In 305, this is the location where the patron of Pozzuoli, Saint Proculus, and the patron of Naples, Saint Januarius were beheaded.

In Roman myth, it was purported to be the home of the god Vulcan.

In 2017, three people—an 11-year-old boy and his parents—died, when they fell into a chasm. Initial rumors that claimed that the boy had entered an off-limits area of the crater were declared false by an eyewitness who had watched the scene unfold from her balcony. According to the eyewitness, the family were on the official walking path, when the 11-year-old slipped into the unsecured chasm. His parents died in an attempt to save him. The only survivor was the boy's 7-year-old brother.

Sorrento Peninsula

The Sorrento Peninsula or Sorrentine Peninsula is a peninsula located in southern Italy that separates the Gulf of Naples to the north from the Gulf of Salerno to the south.

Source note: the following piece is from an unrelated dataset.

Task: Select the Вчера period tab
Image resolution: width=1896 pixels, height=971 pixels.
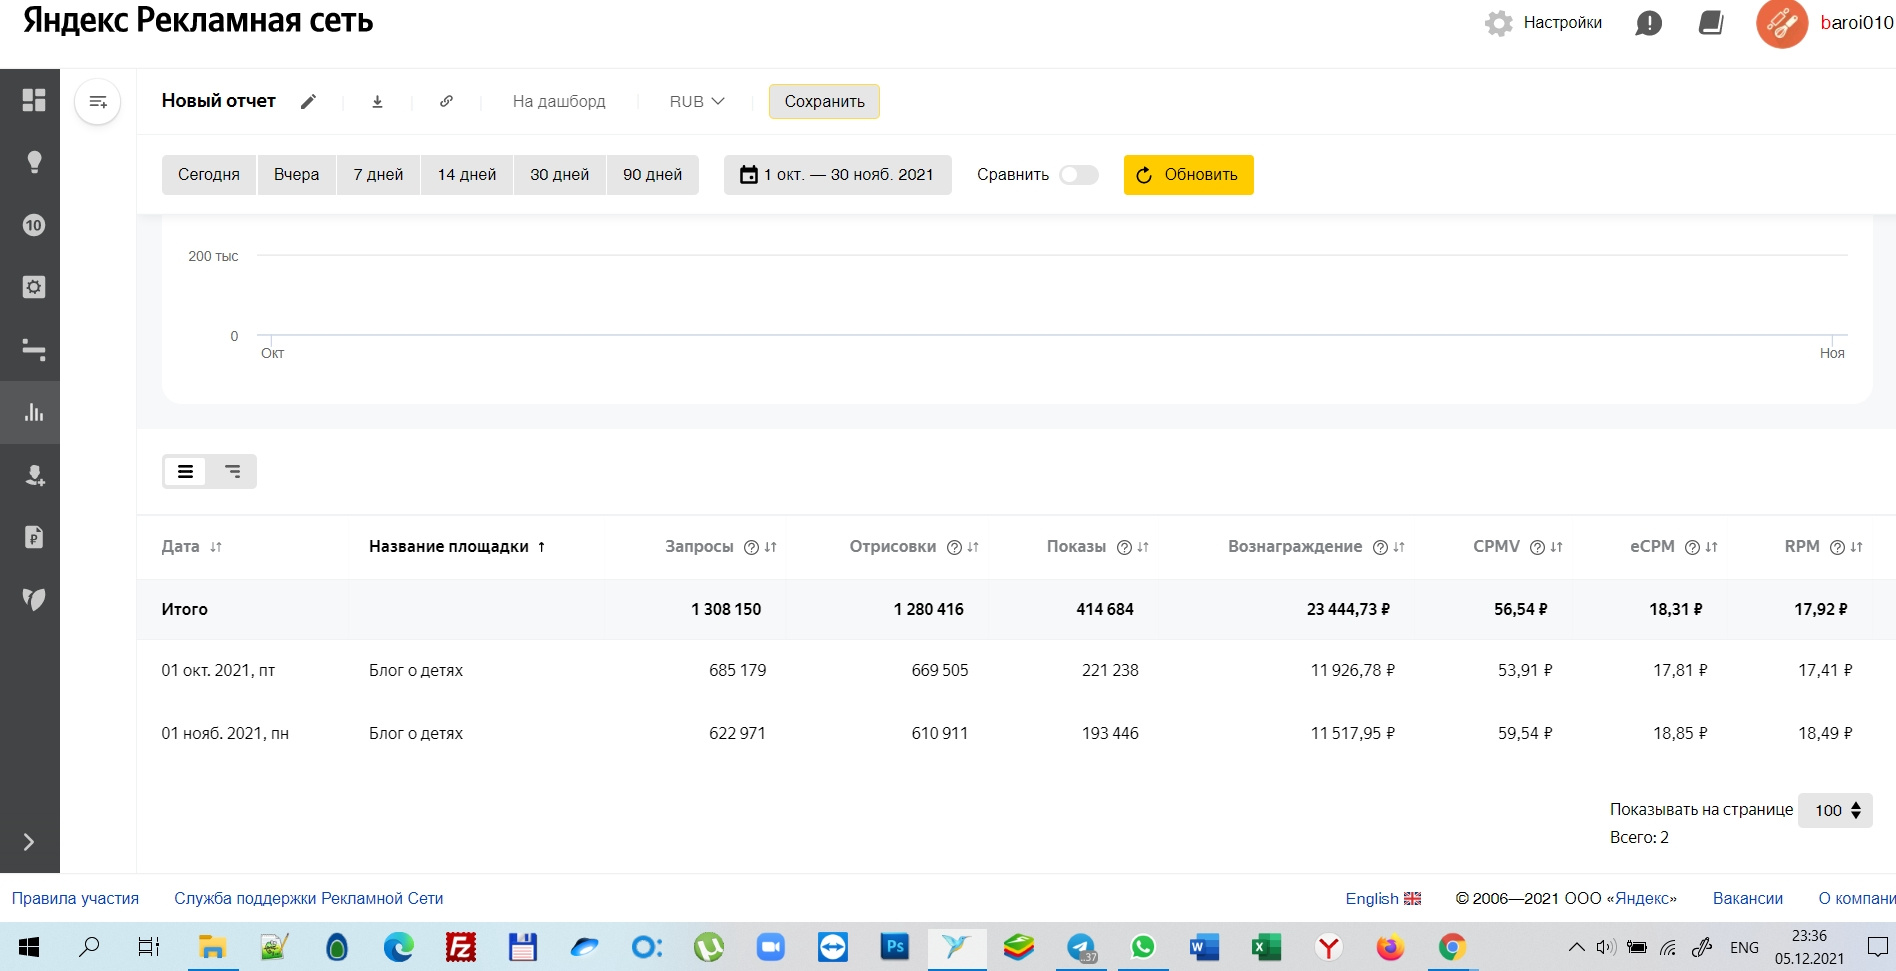Action: click(296, 175)
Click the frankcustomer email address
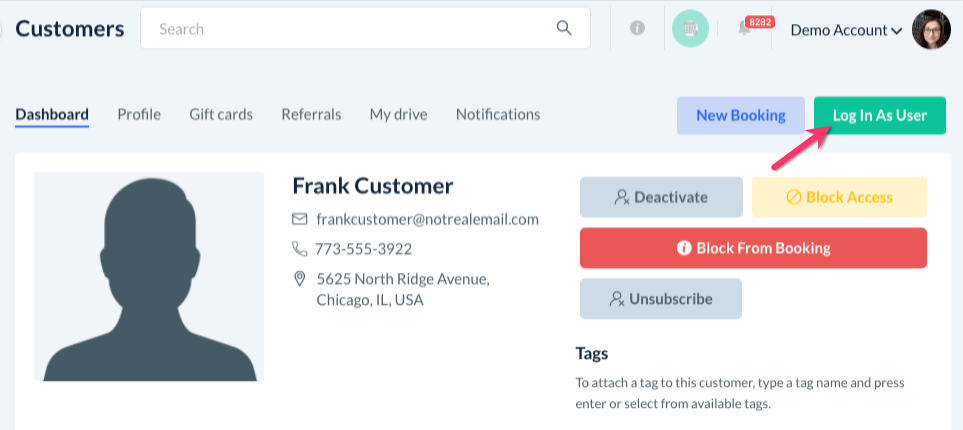Image resolution: width=963 pixels, height=430 pixels. point(427,219)
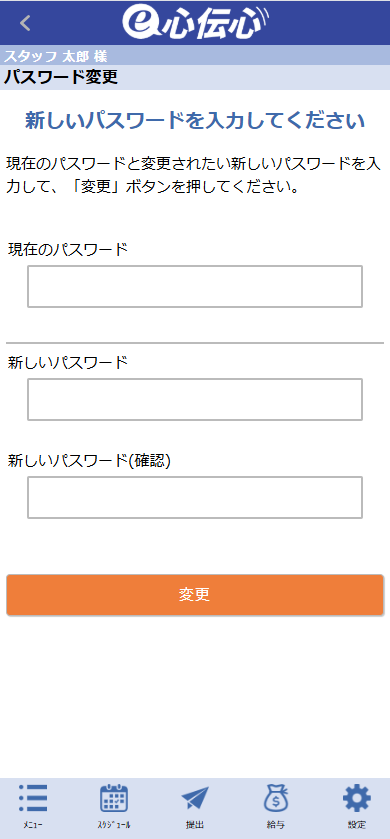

Stabiae was an ancient Roman town near the modern town of Castellammare di Stabia and approximately 4.5 km southwest of Pompeii, which became famous for the magnificent Roman villas found there in recent times. The beautiful objects and frescoes taken from these villas were often sold and distributed, while many can be found in the National Archaeological Museum of Naples.

The villas were sited on a 50 m high headland overlooking the Gulf of Naples. Being only 16 kilometres (9.9 mi) from Mount Vesuvius, this seaside resort was largely buried by two metres of tephra ash in 79 AD.

Vesuvius National Park

Vesuvius National Park (Italian: Parco Nazionale del Vesuvio) is an Italian national park centered on the active volcano Vesuvius, southeast from Naples. The park was founded in June 5, 1995 and covers an area of around 135 square kilometers all located within the Province of Naples.

It is centered on the active volcano and its most ancient (now inactive) crater, Monte Somma. It houses 612 vegetable species and 227 wildlife ones.

Villa Poppaea

The Villa Poppaea is an ancient Roman seaside villa (villa maritima) situated between Naples and Sorrento, in southern Italy. It is also called the Villa Oplontis or Oplontis Villa A by modern archaeologists. The villa itself is a large structure situated in the ancient Roman town of Oplontis (the modern Torre Annunziata), about ten metres below modern ground level. Evidence suggests that it was owned by the Emperor Nero, and it is believed to have been used by his second wife, Poppaea Sabina, as her main residence when she was not in Rome.